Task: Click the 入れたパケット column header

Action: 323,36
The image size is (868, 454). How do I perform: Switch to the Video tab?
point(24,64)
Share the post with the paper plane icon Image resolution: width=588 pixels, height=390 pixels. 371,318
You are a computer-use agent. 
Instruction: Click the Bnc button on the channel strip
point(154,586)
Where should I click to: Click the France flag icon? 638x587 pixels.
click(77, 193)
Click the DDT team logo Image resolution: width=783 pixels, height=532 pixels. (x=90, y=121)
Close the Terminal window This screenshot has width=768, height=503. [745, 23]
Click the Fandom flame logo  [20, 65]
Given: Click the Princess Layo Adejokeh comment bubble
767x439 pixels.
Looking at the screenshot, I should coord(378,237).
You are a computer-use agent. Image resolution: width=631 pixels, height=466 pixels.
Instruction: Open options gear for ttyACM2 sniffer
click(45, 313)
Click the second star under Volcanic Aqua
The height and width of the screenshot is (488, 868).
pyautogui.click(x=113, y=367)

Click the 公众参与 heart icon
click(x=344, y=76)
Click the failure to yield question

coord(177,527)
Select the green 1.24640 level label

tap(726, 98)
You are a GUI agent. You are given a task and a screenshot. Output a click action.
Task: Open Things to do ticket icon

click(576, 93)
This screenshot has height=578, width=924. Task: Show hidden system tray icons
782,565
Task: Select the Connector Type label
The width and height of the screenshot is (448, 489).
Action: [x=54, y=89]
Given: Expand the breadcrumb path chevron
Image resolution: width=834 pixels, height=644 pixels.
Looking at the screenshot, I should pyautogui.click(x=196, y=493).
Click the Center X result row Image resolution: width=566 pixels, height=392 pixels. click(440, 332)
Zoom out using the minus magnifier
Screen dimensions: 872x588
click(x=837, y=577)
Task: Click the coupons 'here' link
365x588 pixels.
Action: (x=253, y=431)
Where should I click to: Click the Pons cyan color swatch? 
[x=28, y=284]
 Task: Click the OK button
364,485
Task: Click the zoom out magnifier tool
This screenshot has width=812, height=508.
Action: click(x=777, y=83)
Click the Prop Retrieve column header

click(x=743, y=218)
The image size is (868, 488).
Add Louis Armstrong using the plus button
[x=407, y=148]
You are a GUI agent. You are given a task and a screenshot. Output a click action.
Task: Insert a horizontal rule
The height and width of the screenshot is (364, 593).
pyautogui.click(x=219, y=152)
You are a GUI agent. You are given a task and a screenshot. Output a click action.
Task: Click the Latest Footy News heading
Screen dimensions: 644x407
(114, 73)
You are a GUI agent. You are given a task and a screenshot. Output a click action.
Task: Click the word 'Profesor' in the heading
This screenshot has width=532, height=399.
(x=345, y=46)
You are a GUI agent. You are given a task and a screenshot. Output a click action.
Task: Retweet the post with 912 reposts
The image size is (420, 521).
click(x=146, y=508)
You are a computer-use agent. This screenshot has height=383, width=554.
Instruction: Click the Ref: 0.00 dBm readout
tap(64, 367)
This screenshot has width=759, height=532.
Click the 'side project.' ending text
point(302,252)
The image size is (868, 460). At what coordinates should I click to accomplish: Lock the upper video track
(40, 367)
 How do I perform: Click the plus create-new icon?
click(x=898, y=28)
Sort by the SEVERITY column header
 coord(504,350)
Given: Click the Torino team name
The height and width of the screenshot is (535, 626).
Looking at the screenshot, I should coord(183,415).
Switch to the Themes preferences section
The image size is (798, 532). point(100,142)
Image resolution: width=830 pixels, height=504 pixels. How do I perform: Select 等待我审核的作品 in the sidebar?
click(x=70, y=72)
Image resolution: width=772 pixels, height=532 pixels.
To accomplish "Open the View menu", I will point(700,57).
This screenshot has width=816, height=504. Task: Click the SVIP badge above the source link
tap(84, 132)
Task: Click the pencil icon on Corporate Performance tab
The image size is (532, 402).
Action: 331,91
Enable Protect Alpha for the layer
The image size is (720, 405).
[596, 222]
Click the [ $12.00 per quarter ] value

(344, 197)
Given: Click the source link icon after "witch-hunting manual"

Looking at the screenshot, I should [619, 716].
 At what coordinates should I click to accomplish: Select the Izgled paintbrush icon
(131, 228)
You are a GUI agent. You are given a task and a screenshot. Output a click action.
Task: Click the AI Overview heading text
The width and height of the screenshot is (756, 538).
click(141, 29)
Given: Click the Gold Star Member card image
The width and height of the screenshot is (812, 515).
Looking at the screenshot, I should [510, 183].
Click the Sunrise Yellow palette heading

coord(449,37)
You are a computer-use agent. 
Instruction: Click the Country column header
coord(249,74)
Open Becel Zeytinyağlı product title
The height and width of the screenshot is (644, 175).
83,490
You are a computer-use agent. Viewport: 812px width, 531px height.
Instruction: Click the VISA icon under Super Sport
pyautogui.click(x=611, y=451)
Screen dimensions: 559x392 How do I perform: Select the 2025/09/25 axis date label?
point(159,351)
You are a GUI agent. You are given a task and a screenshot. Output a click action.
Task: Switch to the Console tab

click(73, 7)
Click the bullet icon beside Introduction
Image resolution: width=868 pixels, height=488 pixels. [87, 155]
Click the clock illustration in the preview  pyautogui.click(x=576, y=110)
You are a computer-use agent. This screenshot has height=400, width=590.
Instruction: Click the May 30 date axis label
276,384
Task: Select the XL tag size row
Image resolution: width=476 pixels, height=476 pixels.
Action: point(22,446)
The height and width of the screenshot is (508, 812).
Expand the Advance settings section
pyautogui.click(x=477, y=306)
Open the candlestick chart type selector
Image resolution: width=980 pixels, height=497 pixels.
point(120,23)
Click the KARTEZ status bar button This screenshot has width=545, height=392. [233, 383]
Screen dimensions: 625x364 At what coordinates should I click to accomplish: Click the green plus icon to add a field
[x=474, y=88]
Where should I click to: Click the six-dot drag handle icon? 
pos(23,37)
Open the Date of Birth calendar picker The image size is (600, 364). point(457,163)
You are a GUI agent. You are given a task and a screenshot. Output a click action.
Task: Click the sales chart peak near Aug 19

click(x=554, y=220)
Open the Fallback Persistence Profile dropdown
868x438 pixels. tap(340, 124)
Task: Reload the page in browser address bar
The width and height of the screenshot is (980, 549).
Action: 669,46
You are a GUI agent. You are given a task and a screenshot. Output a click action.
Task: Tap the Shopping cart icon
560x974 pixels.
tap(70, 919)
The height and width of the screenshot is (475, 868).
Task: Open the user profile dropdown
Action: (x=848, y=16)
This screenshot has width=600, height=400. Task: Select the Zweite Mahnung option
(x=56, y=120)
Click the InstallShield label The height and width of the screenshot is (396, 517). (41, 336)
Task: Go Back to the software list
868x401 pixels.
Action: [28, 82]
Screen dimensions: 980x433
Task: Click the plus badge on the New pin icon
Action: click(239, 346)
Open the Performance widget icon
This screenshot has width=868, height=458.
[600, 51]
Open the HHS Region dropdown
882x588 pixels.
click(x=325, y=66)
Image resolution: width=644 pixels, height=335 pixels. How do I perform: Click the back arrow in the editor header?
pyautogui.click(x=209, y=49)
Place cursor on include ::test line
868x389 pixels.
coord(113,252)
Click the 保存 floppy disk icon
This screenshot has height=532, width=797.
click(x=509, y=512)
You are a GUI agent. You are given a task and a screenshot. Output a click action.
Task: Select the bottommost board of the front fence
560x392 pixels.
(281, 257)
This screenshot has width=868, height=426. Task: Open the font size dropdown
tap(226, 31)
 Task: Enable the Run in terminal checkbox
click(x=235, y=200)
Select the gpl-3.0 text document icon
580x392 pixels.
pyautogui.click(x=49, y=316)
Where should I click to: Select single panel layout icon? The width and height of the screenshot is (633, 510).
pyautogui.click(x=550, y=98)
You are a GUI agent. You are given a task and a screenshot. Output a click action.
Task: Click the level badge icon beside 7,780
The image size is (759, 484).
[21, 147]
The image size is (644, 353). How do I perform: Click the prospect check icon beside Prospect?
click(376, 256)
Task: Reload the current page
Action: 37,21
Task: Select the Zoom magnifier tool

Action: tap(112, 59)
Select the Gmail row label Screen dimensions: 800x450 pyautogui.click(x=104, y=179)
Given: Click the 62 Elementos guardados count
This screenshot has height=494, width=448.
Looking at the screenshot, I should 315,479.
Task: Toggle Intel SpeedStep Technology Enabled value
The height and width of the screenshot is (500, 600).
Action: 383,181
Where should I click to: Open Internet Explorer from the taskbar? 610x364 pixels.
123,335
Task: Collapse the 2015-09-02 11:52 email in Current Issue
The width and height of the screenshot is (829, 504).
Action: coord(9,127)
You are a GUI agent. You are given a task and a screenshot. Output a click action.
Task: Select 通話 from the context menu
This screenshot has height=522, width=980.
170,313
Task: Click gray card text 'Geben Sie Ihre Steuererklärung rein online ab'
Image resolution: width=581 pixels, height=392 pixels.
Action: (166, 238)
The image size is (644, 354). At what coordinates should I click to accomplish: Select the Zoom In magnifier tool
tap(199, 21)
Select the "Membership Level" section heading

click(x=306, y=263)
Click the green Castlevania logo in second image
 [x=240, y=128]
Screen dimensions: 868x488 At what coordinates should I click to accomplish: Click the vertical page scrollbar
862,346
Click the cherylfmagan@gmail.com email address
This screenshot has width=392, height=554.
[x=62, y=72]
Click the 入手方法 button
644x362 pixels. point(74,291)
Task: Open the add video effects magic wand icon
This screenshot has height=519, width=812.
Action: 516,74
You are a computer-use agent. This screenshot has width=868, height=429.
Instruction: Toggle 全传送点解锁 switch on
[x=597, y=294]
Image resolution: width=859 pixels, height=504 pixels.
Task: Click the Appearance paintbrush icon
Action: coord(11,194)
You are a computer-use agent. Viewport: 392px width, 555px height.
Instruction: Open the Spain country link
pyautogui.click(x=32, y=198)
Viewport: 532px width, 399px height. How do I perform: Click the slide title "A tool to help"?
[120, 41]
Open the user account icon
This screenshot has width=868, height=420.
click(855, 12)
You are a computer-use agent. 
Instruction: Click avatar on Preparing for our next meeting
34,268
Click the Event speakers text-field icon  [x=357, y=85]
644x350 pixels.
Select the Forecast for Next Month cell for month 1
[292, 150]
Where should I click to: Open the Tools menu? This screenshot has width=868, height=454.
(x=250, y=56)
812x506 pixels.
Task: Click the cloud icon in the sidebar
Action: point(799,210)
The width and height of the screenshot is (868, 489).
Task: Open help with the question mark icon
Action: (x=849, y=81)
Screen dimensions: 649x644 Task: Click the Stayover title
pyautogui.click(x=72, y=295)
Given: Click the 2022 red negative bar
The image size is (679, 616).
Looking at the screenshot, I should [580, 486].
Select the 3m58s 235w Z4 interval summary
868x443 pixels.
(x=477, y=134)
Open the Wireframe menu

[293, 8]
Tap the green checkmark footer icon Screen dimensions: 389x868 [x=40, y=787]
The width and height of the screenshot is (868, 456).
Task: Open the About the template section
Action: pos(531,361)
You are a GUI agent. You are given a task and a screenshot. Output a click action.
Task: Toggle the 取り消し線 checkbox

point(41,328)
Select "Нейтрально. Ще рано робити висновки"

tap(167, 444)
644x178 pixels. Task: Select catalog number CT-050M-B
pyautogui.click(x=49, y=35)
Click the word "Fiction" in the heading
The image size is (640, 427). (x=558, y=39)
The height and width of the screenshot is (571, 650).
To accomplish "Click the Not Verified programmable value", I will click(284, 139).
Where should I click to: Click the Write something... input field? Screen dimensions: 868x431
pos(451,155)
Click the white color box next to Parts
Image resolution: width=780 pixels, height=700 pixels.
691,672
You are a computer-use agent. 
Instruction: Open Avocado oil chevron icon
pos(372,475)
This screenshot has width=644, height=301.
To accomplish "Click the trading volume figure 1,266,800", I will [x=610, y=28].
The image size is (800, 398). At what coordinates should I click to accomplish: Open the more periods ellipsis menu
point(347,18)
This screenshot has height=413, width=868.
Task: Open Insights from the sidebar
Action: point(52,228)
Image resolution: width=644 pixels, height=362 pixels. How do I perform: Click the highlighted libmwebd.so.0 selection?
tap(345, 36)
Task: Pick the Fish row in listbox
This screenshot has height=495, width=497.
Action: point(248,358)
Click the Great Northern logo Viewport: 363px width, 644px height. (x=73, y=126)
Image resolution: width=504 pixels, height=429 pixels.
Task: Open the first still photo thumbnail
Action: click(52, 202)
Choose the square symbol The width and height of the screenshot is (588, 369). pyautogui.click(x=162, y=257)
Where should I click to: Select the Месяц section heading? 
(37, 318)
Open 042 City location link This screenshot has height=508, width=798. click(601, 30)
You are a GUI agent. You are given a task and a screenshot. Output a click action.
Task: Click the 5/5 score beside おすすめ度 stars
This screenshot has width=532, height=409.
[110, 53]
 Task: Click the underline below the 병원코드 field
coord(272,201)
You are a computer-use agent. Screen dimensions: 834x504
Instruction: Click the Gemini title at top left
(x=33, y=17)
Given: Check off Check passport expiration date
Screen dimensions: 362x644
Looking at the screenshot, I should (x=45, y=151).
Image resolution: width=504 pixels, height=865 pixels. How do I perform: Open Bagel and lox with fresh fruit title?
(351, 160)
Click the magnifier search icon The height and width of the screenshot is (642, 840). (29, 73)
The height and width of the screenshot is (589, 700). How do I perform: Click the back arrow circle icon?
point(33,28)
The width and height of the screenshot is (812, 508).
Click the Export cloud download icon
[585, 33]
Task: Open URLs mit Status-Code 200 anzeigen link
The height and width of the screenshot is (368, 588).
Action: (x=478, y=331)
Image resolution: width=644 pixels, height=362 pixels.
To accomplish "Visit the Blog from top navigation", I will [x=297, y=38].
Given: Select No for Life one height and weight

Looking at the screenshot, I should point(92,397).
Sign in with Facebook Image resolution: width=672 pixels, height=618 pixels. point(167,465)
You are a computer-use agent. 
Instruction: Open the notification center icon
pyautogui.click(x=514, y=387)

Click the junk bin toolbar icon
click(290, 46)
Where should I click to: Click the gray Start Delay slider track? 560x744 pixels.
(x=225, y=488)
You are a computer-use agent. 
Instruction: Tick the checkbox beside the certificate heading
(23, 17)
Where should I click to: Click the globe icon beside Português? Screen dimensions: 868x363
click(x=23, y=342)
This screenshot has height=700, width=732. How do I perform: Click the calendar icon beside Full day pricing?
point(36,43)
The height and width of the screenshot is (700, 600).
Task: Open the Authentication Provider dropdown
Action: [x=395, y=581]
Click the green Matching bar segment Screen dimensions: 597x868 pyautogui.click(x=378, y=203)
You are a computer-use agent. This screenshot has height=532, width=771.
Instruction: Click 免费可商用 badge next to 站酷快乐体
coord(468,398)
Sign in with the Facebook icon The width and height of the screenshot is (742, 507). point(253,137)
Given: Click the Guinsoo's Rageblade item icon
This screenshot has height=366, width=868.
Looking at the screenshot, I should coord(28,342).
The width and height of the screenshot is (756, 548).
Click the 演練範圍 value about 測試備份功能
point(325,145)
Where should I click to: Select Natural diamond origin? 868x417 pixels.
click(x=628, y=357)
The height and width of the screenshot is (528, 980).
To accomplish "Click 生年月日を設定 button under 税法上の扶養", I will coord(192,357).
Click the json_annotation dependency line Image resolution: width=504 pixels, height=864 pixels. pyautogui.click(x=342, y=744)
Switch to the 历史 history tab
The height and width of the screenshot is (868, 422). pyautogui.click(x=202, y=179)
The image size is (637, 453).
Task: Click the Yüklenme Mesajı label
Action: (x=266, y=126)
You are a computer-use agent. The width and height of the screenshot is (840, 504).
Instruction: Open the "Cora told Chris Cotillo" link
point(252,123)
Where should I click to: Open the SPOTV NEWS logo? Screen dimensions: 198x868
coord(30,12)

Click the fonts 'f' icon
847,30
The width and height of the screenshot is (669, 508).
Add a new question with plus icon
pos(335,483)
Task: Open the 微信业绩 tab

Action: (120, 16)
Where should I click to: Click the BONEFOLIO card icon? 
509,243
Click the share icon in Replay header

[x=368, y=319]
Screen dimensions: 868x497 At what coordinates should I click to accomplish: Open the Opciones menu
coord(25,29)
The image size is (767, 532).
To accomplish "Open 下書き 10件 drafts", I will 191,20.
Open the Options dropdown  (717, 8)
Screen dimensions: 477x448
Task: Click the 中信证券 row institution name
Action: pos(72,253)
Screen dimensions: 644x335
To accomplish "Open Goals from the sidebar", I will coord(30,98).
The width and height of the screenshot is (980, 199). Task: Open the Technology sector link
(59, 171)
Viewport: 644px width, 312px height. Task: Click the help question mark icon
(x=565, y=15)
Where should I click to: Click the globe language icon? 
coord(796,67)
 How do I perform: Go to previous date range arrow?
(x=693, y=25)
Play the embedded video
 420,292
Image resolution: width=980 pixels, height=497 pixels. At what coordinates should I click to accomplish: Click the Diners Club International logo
++++
Output should match, line for line, the stretch of the material above from the line holding "Where should I click to: Click the six-dot" through the line holding "Task: Tap the Shopping cart icon".

--- Written response ---
Where should I click to: Click the six-dot drag handle icon? 
pos(23,37)
Open the Date of Birth calendar picker The image size is (600, 364). point(457,163)
You are a GUI agent. You are given a task and a screenshot. Output a click action.
Task: Click the sales chart peak near Aug 19

click(x=554, y=220)
Open the Fallback Persistence Profile dropdown
868x438 pixels. tap(340, 124)
Task: Reload the page in browser address bar
The width and height of the screenshot is (980, 549).
Action: 669,46
You are a GUI agent. You are given a task and a screenshot. Output a click action.
Task: Tap the Shopping cart icon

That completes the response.